In nuclear fission reactors, especially pressurised water reactors (PWR), pellet-cladding interaction (PCI) is a phenomenon in nuclear fuel rods whereby the outer surface of a fuel pellet is in contact with and interacts with the inner surface of the fuel pin cladding. It occurs during power transients, in incidental transients, fuel manoeuvring as well as during steady state operation. PCI is developed by fuel-pellet relative motion, and can also manifest itself through stress-corrosion cracking (SCC) of the cladding in the presence of volatile fission products such as iodine (I-SCC). In PWRs using unlined Zircaloy cladding and UO2 fuel, iodine stress corrosion cracking (I-SCC) has been recognised to be the main cause of PCI failures. For I-SCC to occur, however, there are several requirements that must be met. A critical stress is needed in order for the crack to propagate. The critical strain is needed in order to induce cracking of the oxide film covering the cladding. A critical iodine concentration at the crack tip is required in order to allow continuous diffusion of iodine into the crack. Finally, a minimum time is required in order for the system to come to chemical equilibrium before I-SCC can occur.

The aims of the PhD project are to investigate the effects that iodine and other halogens have on the stress corrosion cracking process in pressurised water reactor fuels. The exact chemistry of the attacking species is not yet known. In addition, there is debate surrounding the role of oxygen in the presence of iodine and whether it inhibits or enhances the I-SCC process. The project examines the fracture process of Zirconium and how iodine and oxygen affect that process.

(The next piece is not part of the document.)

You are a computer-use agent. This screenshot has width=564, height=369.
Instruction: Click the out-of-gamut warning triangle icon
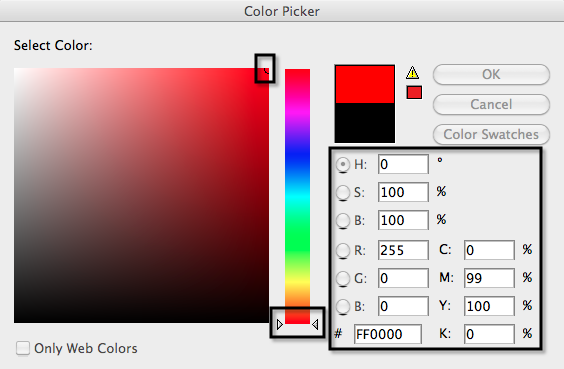coord(412,73)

Existing techniques of investigating fracture processes use either empirical potentials for describing the interaction between limited types of atoms in large systems or use quantum mechanics techniques that allow chemical accuracy but are limited to very small systems. Using a recently developed hybrid quantum mechanics molecular mechanics technique, the investigation of large systems is possible while maintaining high chemical accuracy at crack tips via density functional theory (DFT) calculations. Various types of fracture simulations including molecular statics, molecular dynamics and nudged elastic band simulations are performed in order to determine what the effect of iodine is on the process.